Zehn Jahre hat es gedauert, aber es hat sich gelohnt: Das Kanalnetz von Zell am Harmersbach liegt jetzt komplett digitalisiert vor und ist nun eine wichtige Datengrundlage für die weitere Planung von Baumaßnahmen. Möglich wurde dies im Zug der Erstellung des Generalentwässerungsplans (GEP), der vom Rat am Montag beschlossen wurde.
 

Zells Bürgermeister Günter Pfundstein erinnerte daran, dass die Stadt unter dem Storchenturm ein Kanal-Trennsystem habe. Von den 112 Kilometern Länge des Kanalnetzes entfallen 61 Kilometer auf Schmutzwasser, 35,7 Kilometer auf Regenwasser und 15 Kilometer auf offene Kanäle. Er lobte die Arbeit von Marius Herrmann, der die Hauptlast auf Seiten der Verwaltung getragen habe und die fachliche Expertise des Büros Wald und Corbe.
 
Zeitaufwändig sei die Digitalisierung der Papierdaten gewesen, teilweise waren die Daten in den Akten anders als die tatsächlich verbaute Technik im Untergrund, und außerdem kamen einige aktuelle Projekte wie die Sanierung der L 94 dazwischen, die vorgingen, betonte Pfundstein am Montag im Gemeinderat.
 
Marius Herrmann sagte, der Generalentwässerungsplan berücksichtige die Leistungsfähigkeit des Leitungsnetzes unter normalen Bedingungen für die kommenden 15 Jahre und werde auf Basis der vorliegenden Daten mit Hilfe einer Software simuliert.
 
Diese Untersuchung habe 122.000 Euro gekostet und sei die Grundlage für die Erneuerung der Einleitungsgenehmigungen des Landratsamts für die 66 Übergangspunkte in die Vorfluter auf Gemarkung Zell.
 
Bei diesen Untersuchungen sei das Leitungsnetz in vier Kategorien unterteilt worden, was es auch erlaube, Schwachpunkte zu finden und technische Lösungen zu planen.

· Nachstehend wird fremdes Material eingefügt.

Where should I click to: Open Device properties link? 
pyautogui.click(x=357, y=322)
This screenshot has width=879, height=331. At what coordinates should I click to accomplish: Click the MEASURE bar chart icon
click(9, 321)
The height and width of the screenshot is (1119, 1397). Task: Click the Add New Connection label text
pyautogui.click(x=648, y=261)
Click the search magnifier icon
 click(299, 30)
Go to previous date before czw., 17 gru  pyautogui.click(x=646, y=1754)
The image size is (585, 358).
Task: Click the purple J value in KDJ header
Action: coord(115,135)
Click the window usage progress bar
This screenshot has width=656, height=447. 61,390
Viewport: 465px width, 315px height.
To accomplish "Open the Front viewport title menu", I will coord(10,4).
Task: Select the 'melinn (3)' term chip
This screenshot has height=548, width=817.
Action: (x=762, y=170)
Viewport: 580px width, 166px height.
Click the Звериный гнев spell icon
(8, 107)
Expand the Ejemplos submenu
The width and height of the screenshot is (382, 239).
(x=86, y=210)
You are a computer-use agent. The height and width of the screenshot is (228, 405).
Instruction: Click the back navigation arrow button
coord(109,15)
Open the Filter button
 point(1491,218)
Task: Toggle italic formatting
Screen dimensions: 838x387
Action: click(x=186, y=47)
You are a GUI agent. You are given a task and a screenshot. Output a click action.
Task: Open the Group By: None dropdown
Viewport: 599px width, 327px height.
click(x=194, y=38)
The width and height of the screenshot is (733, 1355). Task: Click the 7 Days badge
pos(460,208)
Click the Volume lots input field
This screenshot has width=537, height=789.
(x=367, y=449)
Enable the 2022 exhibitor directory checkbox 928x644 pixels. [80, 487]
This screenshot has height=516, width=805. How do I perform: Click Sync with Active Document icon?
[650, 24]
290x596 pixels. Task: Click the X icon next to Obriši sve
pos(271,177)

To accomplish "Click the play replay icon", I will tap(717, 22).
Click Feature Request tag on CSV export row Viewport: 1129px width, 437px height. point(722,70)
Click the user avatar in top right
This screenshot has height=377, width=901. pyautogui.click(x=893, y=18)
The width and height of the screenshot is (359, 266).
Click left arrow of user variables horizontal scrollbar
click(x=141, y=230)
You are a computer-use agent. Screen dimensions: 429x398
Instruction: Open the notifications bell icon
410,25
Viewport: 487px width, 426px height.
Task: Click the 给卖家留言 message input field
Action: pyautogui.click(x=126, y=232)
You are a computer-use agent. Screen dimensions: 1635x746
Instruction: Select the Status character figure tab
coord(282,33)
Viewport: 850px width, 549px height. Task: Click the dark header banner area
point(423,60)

Bürgermeister Pfundstein ergänzte auf Nachfrage nach Starkregenereignissen, dass die Stadt für das Kanalnetz oberhalb des Straßennetzes zuständig sei, dass aber private Hausbesitzer selbst für einen Überflutungsschutz für ihre Keller zu sorgen hätten.
 
Die Untersuchungen haben ergeben, dass es bei einem zweijährlichen Niederschlagsereignis im Bestand einzelne Überstaustellen im Bereich von Wohn- und Mischgebieten gebe, die künftig abgebaut werden sollen, heißt es in der Vorlage.
 
Pfundstein ergänzte, dass die Auswirkungen eines 100-jährlichen Hochwassers nicht Gegenstand der Berechnungen seien, sondern dass ein lokales Starkregenereignis auf Basis einer fünfjährlichen Häufigkeit mit einer Dauer von 30 Minuten für das Entwässerungssystem abgeschätzt werde. Bezogen darauf sei das Netz "leistungsfähig", hieß es in der Sitzung am Montag.
 
Unterentersbachs Ortsvorsteher Christian Dumin fragte nach dem Zustand der Kanalleitungen, ob diese im Rahmen des Generalentwässerungsplans auch betrachtet würden. Dies geschehe im Zug der Befahrung der Kanäle im Rahmen der Eigenkontrollverordnung, antwortete Herrmann.
 
In der Diskussion im Gemeinderat ging es noch um die Frage, ob Wasser zurückgehalten werden kann, damit es zeitnah in die bereits stark gefüllten Vorfluter gelangt. Herrmann erläuterte, dass für alle Leitungen jetzt digital abrufbare Daten vorliegen.